• _TASK TO CARRY OUT_: Transcribe every line of the records below verbatim, without altering any character.

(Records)
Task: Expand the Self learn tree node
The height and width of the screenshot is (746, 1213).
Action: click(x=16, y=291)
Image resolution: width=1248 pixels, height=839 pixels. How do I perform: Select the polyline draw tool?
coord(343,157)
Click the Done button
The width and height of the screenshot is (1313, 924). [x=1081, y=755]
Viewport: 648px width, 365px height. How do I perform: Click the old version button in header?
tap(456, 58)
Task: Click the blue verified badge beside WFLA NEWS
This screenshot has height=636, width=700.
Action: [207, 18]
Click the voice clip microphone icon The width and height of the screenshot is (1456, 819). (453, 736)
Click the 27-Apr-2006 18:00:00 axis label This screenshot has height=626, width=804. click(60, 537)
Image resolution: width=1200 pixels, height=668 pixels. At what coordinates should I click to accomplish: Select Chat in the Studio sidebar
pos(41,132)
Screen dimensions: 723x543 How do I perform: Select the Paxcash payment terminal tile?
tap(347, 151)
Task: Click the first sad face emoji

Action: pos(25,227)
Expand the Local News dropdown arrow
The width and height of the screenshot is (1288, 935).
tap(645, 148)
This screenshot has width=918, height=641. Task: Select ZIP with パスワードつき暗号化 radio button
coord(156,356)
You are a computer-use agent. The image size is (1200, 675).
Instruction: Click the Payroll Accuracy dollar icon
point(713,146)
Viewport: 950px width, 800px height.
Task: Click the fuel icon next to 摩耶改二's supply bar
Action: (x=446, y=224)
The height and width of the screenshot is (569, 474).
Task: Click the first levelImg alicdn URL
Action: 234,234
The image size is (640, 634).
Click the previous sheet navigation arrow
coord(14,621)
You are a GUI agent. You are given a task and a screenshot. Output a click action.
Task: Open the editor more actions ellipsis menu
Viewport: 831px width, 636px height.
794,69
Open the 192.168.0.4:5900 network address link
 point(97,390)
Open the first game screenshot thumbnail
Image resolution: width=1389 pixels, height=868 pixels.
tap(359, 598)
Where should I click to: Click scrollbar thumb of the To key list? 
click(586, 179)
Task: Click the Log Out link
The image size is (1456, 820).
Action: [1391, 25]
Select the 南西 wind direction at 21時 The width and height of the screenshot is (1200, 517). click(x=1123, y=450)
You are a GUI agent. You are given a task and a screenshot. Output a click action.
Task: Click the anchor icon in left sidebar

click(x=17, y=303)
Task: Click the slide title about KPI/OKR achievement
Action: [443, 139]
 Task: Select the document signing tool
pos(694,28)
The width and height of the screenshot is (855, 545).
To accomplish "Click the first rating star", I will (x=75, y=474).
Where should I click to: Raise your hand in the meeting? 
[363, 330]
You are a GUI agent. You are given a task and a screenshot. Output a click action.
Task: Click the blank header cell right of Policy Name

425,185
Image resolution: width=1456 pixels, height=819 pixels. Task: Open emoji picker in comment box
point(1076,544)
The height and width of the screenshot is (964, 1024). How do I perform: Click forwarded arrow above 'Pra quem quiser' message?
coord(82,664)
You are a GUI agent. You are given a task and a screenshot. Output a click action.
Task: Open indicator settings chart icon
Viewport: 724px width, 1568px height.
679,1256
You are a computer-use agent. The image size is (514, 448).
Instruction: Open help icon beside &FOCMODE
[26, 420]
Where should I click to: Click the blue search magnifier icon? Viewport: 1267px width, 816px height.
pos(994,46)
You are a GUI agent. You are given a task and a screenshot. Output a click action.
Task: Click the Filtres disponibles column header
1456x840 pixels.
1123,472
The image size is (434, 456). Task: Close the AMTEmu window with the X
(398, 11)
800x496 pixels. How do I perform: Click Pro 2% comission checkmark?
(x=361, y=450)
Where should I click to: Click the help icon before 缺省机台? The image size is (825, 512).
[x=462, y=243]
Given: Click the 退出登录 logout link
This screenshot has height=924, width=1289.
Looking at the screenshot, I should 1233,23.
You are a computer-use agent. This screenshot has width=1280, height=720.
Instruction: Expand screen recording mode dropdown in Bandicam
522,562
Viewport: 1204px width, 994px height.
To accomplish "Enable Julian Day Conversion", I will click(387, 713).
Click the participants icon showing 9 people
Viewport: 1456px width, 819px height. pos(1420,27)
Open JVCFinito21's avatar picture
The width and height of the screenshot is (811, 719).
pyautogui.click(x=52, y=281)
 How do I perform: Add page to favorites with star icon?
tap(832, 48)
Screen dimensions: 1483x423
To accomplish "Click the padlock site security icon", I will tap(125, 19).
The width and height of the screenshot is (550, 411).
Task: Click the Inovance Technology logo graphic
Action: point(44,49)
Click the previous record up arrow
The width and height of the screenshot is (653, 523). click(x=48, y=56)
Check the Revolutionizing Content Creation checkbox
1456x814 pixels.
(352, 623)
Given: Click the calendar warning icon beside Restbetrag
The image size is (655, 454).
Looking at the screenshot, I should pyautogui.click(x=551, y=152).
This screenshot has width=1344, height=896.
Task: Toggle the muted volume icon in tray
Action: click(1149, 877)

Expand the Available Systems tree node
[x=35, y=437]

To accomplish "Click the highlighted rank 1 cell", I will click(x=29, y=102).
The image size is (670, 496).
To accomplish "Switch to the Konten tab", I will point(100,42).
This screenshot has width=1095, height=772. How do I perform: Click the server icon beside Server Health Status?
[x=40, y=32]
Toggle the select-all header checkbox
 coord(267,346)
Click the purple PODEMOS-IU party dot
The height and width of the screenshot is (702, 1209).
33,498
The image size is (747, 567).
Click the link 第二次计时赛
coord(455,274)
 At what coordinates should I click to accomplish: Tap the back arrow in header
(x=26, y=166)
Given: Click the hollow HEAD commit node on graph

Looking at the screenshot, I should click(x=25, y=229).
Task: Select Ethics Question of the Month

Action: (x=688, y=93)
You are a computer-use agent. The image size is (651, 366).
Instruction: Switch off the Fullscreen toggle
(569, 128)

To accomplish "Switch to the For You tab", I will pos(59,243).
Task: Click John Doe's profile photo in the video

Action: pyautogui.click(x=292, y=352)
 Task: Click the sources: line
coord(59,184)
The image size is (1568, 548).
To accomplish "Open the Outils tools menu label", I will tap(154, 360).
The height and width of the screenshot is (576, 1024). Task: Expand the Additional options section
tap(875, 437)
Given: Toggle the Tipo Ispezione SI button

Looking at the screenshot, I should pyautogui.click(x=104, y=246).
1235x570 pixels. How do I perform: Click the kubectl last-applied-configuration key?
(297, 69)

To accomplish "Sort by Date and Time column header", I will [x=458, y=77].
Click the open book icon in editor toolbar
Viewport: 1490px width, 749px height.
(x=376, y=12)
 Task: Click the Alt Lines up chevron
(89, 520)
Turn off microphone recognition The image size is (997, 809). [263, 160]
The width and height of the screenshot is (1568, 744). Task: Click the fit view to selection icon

• _RESPONSE_:
Task: Expand the Self learn tree node
The height and width of the screenshot is (746, 1213).
Action: click(x=16, y=291)
Image resolution: width=1248 pixels, height=839 pixels. How do I perform: Select the polyline draw tool?
coord(343,157)
Click the Done button
The width and height of the screenshot is (1313, 924). [x=1081, y=755]
Viewport: 648px width, 365px height. How do I perform: Click the old version button in header?
tap(456, 58)
Task: Click the blue verified badge beside WFLA NEWS
This screenshot has height=636, width=700.
Action: [207, 18]
Click the voice clip microphone icon The width and height of the screenshot is (1456, 819). (453, 736)
Click the 27-Apr-2006 18:00:00 axis label This screenshot has height=626, width=804. click(60, 537)
Image resolution: width=1200 pixels, height=668 pixels. At what coordinates should I click to accomplish: Select Chat in the Studio sidebar
pos(41,132)
Screen dimensions: 723x543 How do I perform: Select the Paxcash payment terminal tile?
tap(347, 151)
Task: Click the first sad face emoji

Action: pos(25,227)
Expand the Local News dropdown arrow
The width and height of the screenshot is (1288, 935).
tap(645, 148)
This screenshot has width=918, height=641. Task: Select ZIP with パスワードつき暗号化 radio button
coord(156,356)
You are a computer-use agent. The image size is (1200, 675).
Instruction: Click the Payroll Accuracy dollar icon
point(713,146)
Viewport: 950px width, 800px height.
Task: Click the fuel icon next to 摩耶改二's supply bar
Action: (x=446, y=224)
The height and width of the screenshot is (569, 474).
Task: Click the first levelImg alicdn URL
Action: 234,234
The image size is (640, 634).
Click the previous sheet navigation arrow
coord(14,621)
You are a GUI agent. You are given a task and a screenshot. Output a click action.
Task: Open the editor more actions ellipsis menu
Viewport: 831px width, 636px height.
794,69
Open the 192.168.0.4:5900 network address link
 point(97,390)
Open the first game screenshot thumbnail
Image resolution: width=1389 pixels, height=868 pixels.
tap(359, 598)
Where should I click to: Click scrollbar thumb of the To key list? 
click(586, 179)
Task: Click the Log Out link
The image size is (1456, 820).
Action: [1391, 25]
Select the 南西 wind direction at 21時 The width and height of the screenshot is (1200, 517). click(x=1123, y=450)
You are a GUI agent. You are given a task and a screenshot. Output a click action.
Task: Click the anchor icon in left sidebar

click(x=17, y=303)
Task: Click the slide title about KPI/OKR achievement
Action: [443, 139]
 Task: Select the document signing tool
pos(694,28)
The width and height of the screenshot is (855, 545).
To accomplish "Click the first rating star", I will (x=75, y=474).
Where should I click to: Raise your hand in the meeting? 
[363, 330]
You are a GUI agent. You are given a task and a screenshot. Output a click action.
Task: Click the blank header cell right of Policy Name

425,185
Image resolution: width=1456 pixels, height=819 pixels. Task: Open emoji picker in comment box
point(1076,544)
The height and width of the screenshot is (964, 1024). How do I perform: Click forwarded arrow above 'Pra quem quiser' message?
coord(82,664)
You are a GUI agent. You are given a task and a screenshot. Output a click action.
Task: Open indicator settings chart icon
Viewport: 724px width, 1568px height.
679,1256
You are a computer-use agent. The image size is (514, 448).
Instruction: Open help icon beside &FOCMODE
[26, 420]
Where should I click to: Click the blue search magnifier icon? Viewport: 1267px width, 816px height.
pos(994,46)
You are a GUI agent. You are given a task and a screenshot. Output a click action.
Task: Click the Filtres disponibles column header
1456x840 pixels.
1123,472
The image size is (434, 456). Task: Close the AMTEmu window with the X
(398, 11)
800x496 pixels. How do I perform: Click Pro 2% comission checkmark?
(x=361, y=450)
Where should I click to: Click the help icon before 缺省机台? The image size is (825, 512).
[x=462, y=243]
Given: Click the 退出登录 logout link
This screenshot has height=924, width=1289.
Looking at the screenshot, I should 1233,23.
You are a computer-use agent. This screenshot has width=1280, height=720.
Instruction: Expand screen recording mode dropdown in Bandicam
522,562
Viewport: 1204px width, 994px height.
To accomplish "Enable Julian Day Conversion", I will click(387, 713).
Click the participants icon showing 9 people
Viewport: 1456px width, 819px height. pos(1420,27)
Open JVCFinito21's avatar picture
The width and height of the screenshot is (811, 719).
pyautogui.click(x=52, y=281)
 How do I perform: Add page to favorites with star icon?
tap(832, 48)
Screen dimensions: 1483x423
To accomplish "Click the padlock site security icon", I will tap(125, 19).
The width and height of the screenshot is (550, 411).
Task: Click the Inovance Technology logo graphic
Action: point(44,49)
Click the previous record up arrow
The width and height of the screenshot is (653, 523). click(x=48, y=56)
Check the Revolutionizing Content Creation checkbox
1456x814 pixels.
(352, 623)
Given: Click the calendar warning icon beside Restbetrag
The image size is (655, 454).
Looking at the screenshot, I should pyautogui.click(x=551, y=152).
This screenshot has width=1344, height=896.
Task: Toggle the muted volume icon in tray
Action: click(1149, 877)

Expand the Available Systems tree node
[x=35, y=437]

To accomplish "Click the highlighted rank 1 cell", I will click(x=29, y=102).
The image size is (670, 496).
To accomplish "Switch to the Konten tab", I will point(100,42).
This screenshot has width=1095, height=772. How do I perform: Click the server icon beside Server Health Status?
[x=40, y=32]
Toggle the select-all header checkbox
 coord(267,346)
Click the purple PODEMOS-IU party dot
The height and width of the screenshot is (702, 1209).
33,498
The image size is (747, 567).
Click the link 第二次计时赛
coord(455,274)
 At what coordinates should I click to accomplish: Tap the back arrow in header
(x=26, y=166)
Given: Click the hollow HEAD commit node on graph

Looking at the screenshot, I should click(x=25, y=229).
Task: Select Ethics Question of the Month

Action: (x=688, y=93)
You are a computer-use agent. The image size is (651, 366).
Instruction: Switch off the Fullscreen toggle
(569, 128)

To accomplish "Switch to the For You tab", I will pos(59,243).
Task: Click John Doe's profile photo in the video

Action: pyautogui.click(x=292, y=352)
 Task: Click the sources: line
coord(59,184)
The image size is (1568, 548).
To accomplish "Open the Outils tools menu label", I will tap(154, 360).
The height and width of the screenshot is (576, 1024). Task: Expand the Additional options section
tap(875, 437)
Given: Toggle the Tipo Ispezione SI button

Looking at the screenshot, I should pyautogui.click(x=104, y=246).
1235x570 pixels. How do I perform: Click the kubectl last-applied-configuration key?
(297, 69)

To accomplish "Sort by Date and Time column header", I will [x=458, y=77].
Click the open book icon in editor toolbar
Viewport: 1490px width, 749px height.
(x=376, y=12)
 Task: Click the Alt Lines up chevron
(89, 520)
Turn off microphone recognition The image size is (997, 809). [263, 160]
The width and height of the screenshot is (1568, 744). Task: Click the fit view to selection icon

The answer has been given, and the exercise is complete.